(Collected data entries)
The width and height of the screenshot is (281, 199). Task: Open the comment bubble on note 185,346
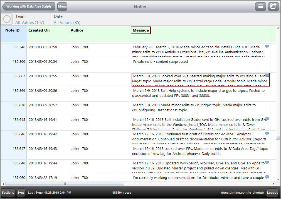click(267, 46)
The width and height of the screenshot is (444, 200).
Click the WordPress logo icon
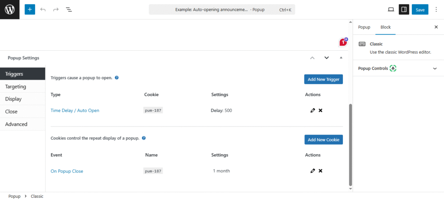(10, 10)
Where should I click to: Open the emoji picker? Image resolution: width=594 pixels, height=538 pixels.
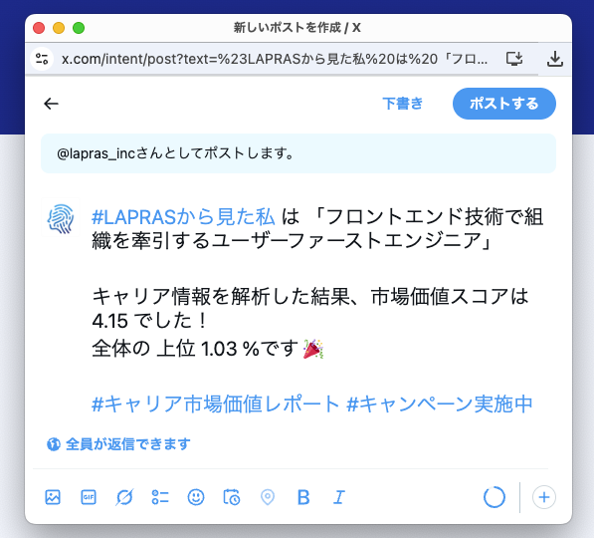tap(196, 497)
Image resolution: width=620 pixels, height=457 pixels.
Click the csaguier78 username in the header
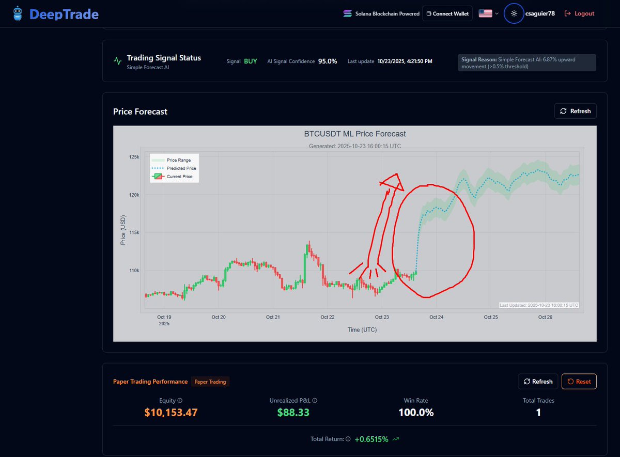[539, 13]
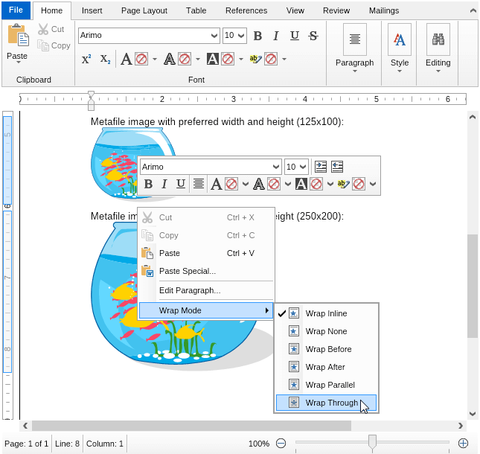The height and width of the screenshot is (454, 480).
Task: Click increase indent icon in floating toolbar
Action: click(x=321, y=167)
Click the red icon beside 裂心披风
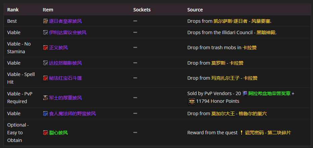Viewport: 313px width, 148px height. [x=45, y=133]
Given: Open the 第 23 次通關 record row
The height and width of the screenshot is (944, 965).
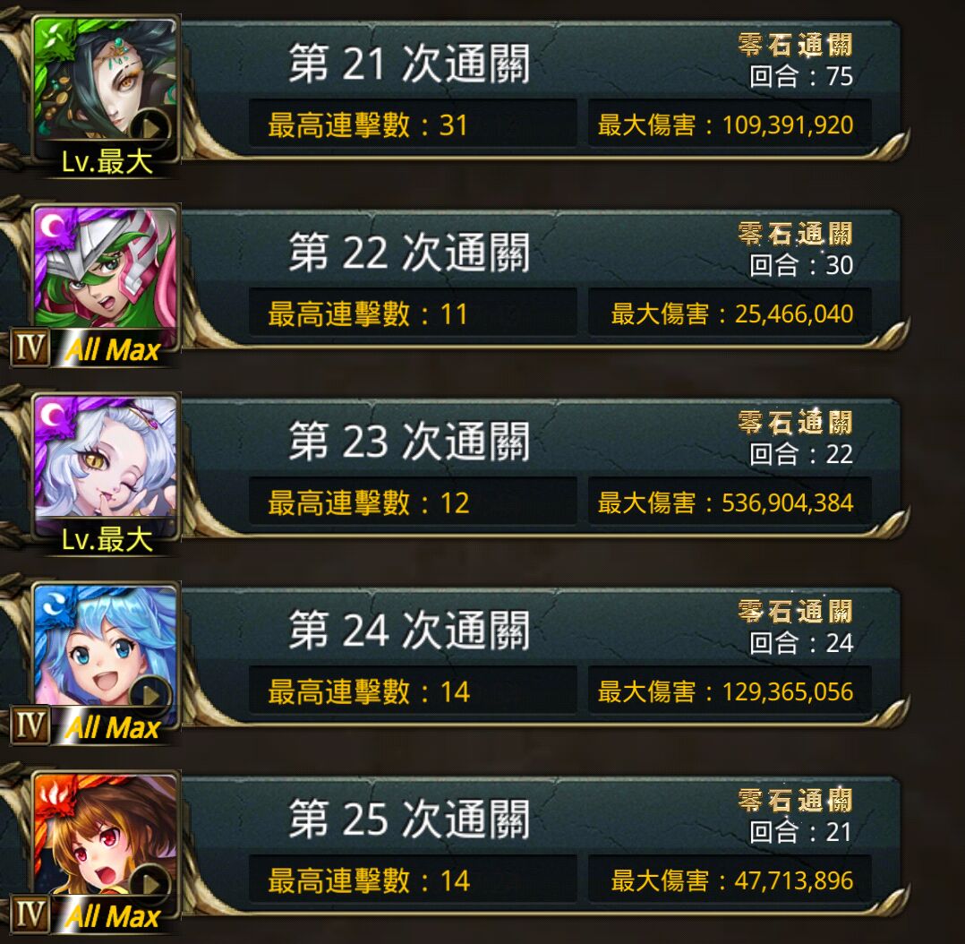Looking at the screenshot, I should (542, 468).
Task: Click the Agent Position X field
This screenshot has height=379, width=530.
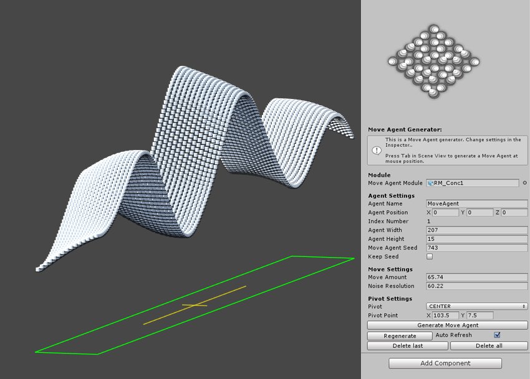Action: tap(444, 212)
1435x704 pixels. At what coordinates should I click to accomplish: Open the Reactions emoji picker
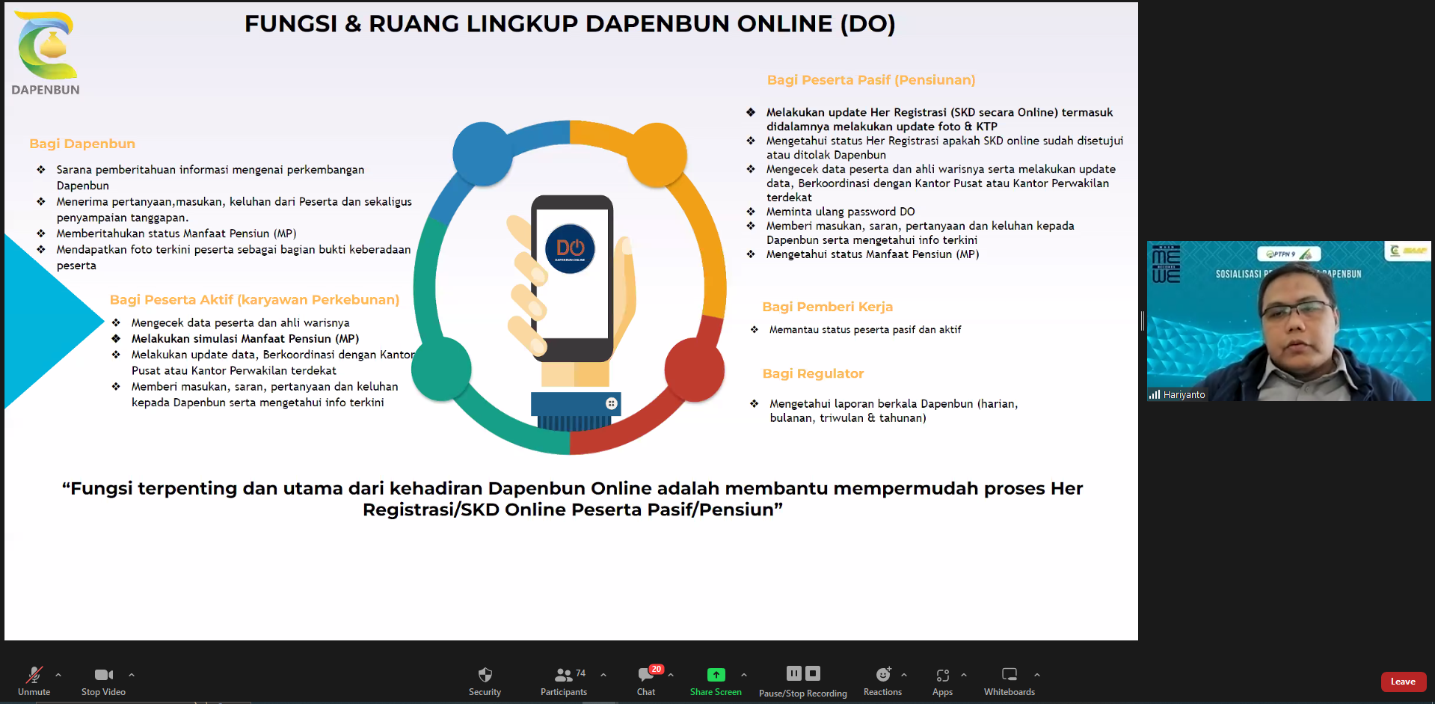pos(882,681)
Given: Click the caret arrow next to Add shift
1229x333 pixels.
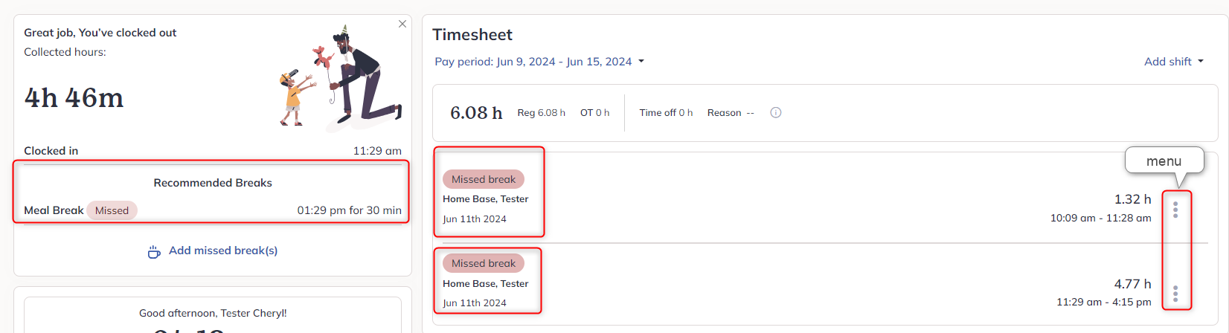Looking at the screenshot, I should coord(1200,62).
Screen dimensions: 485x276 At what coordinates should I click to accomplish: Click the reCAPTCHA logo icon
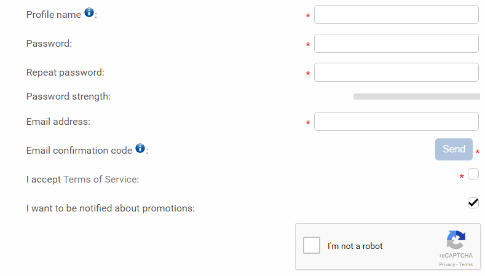(x=456, y=240)
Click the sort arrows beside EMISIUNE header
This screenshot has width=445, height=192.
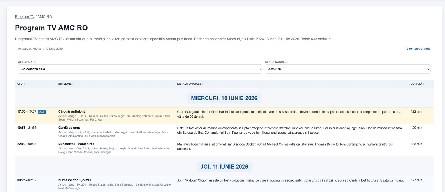point(73,84)
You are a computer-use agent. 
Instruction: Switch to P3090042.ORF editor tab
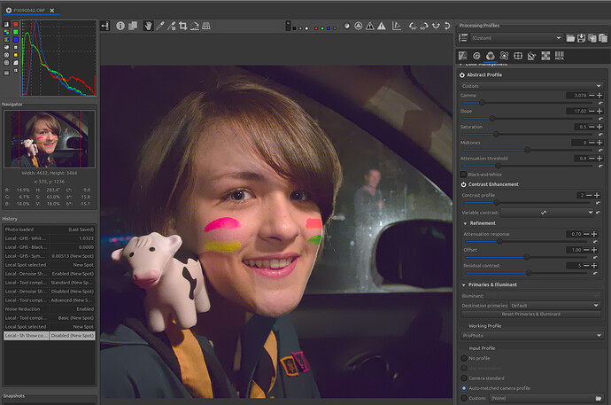(30, 9)
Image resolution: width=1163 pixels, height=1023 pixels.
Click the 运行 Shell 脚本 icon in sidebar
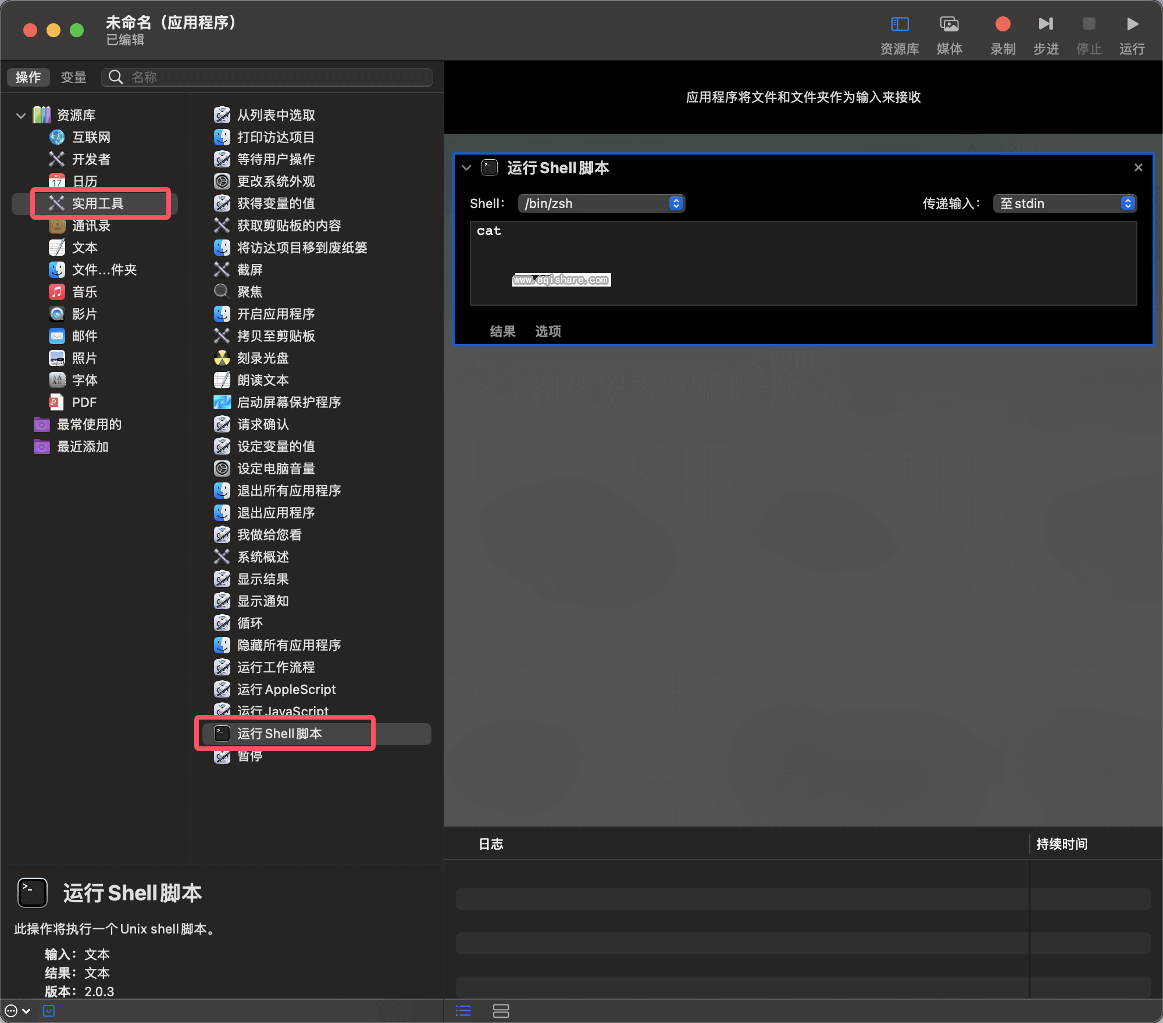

■ **EXERCISE DETAILS**: How many of the lines above contain "Given"? Give the number by itself.

■ **WRITTEN RESPONSE**: 2